By Vincent Sherry:
Sometimes it takes well-used fonts to suffuse words with power. From elegant scripts to angular, militaristic styles, they are artful and inspired, each with its own story. They evoke historical eras and distinguish our favorite brands. They pay tribute to the continuum of human emotion, conveying joy, sadness, anger and calm. Most important, they propel expression beyond mere diction.

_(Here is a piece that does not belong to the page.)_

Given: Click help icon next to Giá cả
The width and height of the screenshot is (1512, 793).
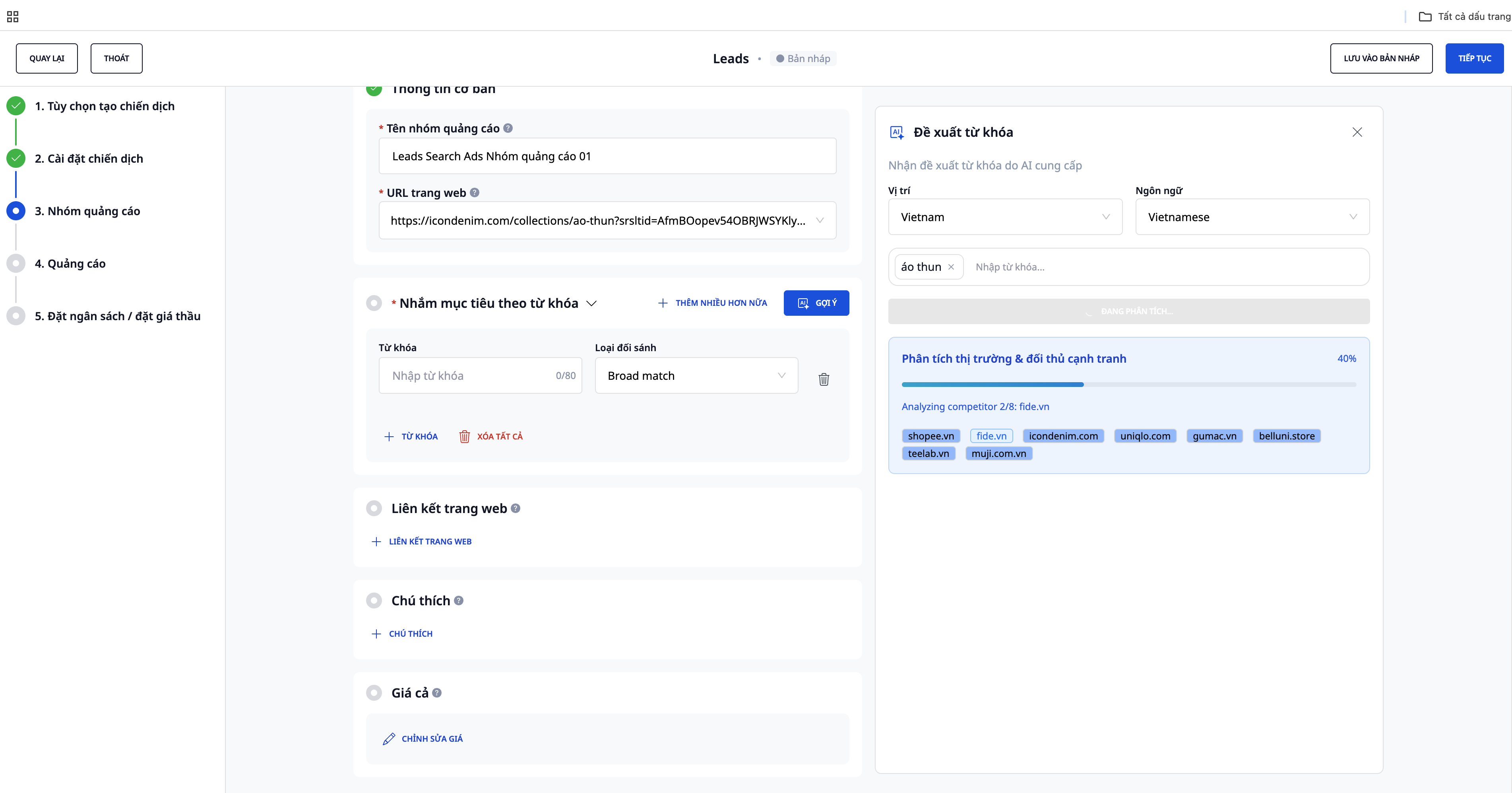Looking at the screenshot, I should tap(437, 692).
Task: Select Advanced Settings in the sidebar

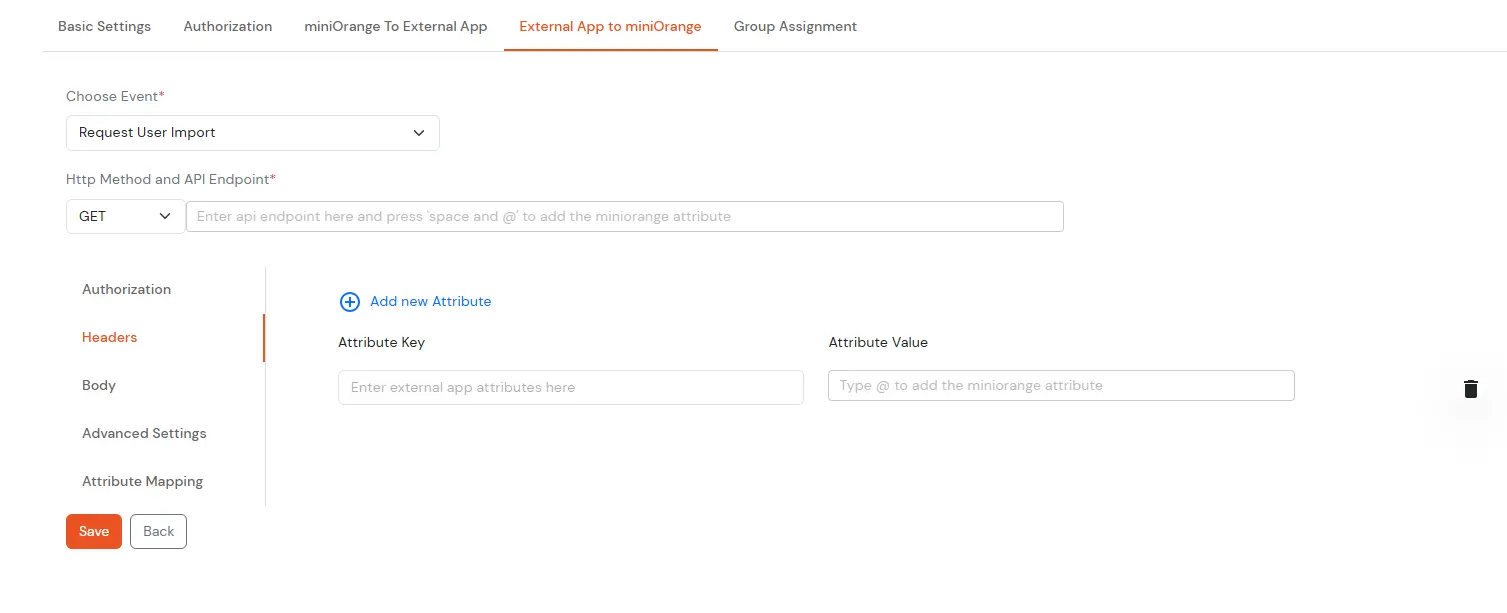Action: pos(144,433)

Since 1994, Buffalo’s own P22 Type Foundry has established itself as a digital font institution. The company began by making packaged sets for museum gift shops and specialty stores but now sells online exclusively to spare packaging costs. Today its customers range from large corporations to everyday individual users. Over the years, it has added four divisions but remains a small company run primarily with no central office but rather via remote sites. It has designers in countries such as Japan, Norway and Canada.
Selections from P22’s 400-plus fonts have been featured in the Oscar-nominated film “Coraline,” on the cover of the “Twilight” novels, in “National Geographic,” on Roswell Park projects and inside the Harry Potter books.
Kegler said the successful venture began as an “accident.” He was unable to find a casual handwriting font for quotations by French artist Marcel Duchamp that he used in his master’s thesis, so he digitized Duchamp’s actual handwriting.
The company continues to draw its inspiration for fonts from a perceived void. “If I think of something that doesn’t seem to exist, I create it,” Kegler said.